L.A. Rebellion
1965
I am not interested only in telling a story, but I want to tell it my way. I don't want my accent, my temperament, my narrative style to be compromised to fit into a mold of the Hollywood type. - Haile Gerima
The L.A. Rebellion (also known as the Los Angeles School of Black Filmmakers) was an artistic collective at UCLA between the late 1960s and early 1980s. Following the Watts Uprising and the Civil Rights Movement, a group of African-American and African students entered the UCLA School of Theater, Film and Television to create innovative, vivid, and intellectual bodies of work. They explored new possibilities for Black cinema, centered on the expression of Black dignity and pride.
Works created avoided falling in tropes such as those in blaxploitation movies. Not only were the environments of Black communities captured, but the film further explored the internal conditions of the characters – their mental and emotional states.
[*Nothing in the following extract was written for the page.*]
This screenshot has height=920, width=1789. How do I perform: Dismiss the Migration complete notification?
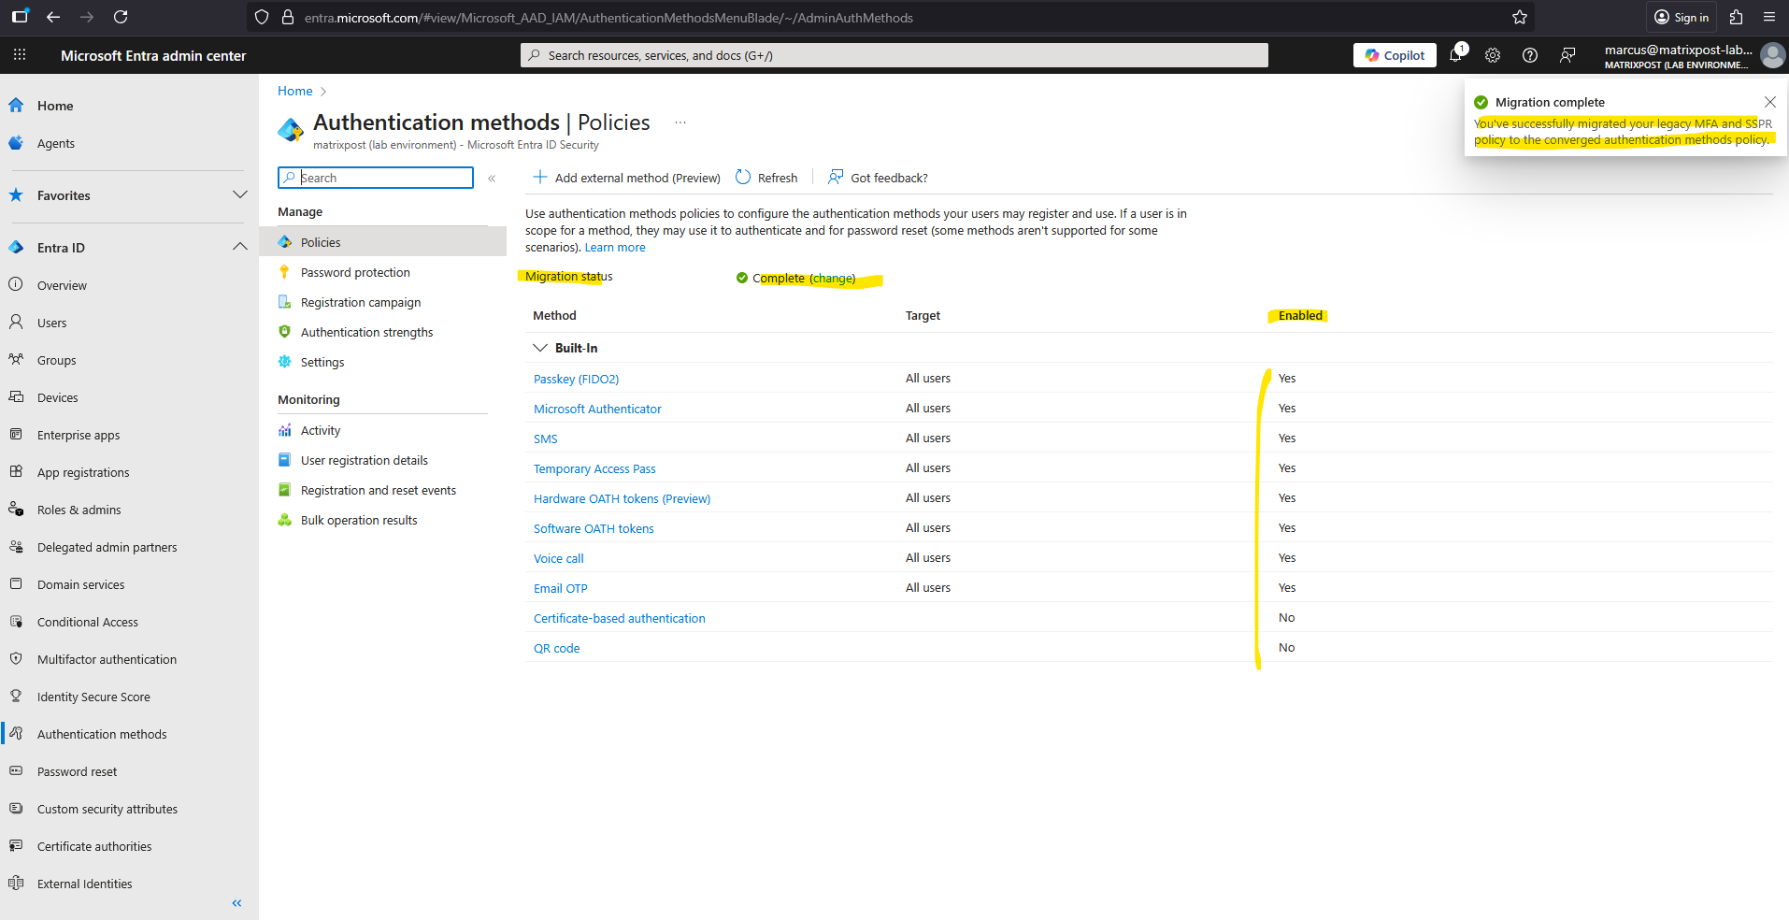coord(1769,102)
This cinematic renaissance experimented with various narratives, audience engagement strategies and sought to overturn stereotypes – opting for more nuanced depictions of Black communities. The group of artists worked collectively to mentor one another and pass the torch to later incoming students over the next two decades.
Thee L.A Rebellion was an extraordinary movement, distinct because of the filmmaker’s vision, their focus on global Black liberation movements, sensitivity to gender issues and children and their continued questioning of societal structures.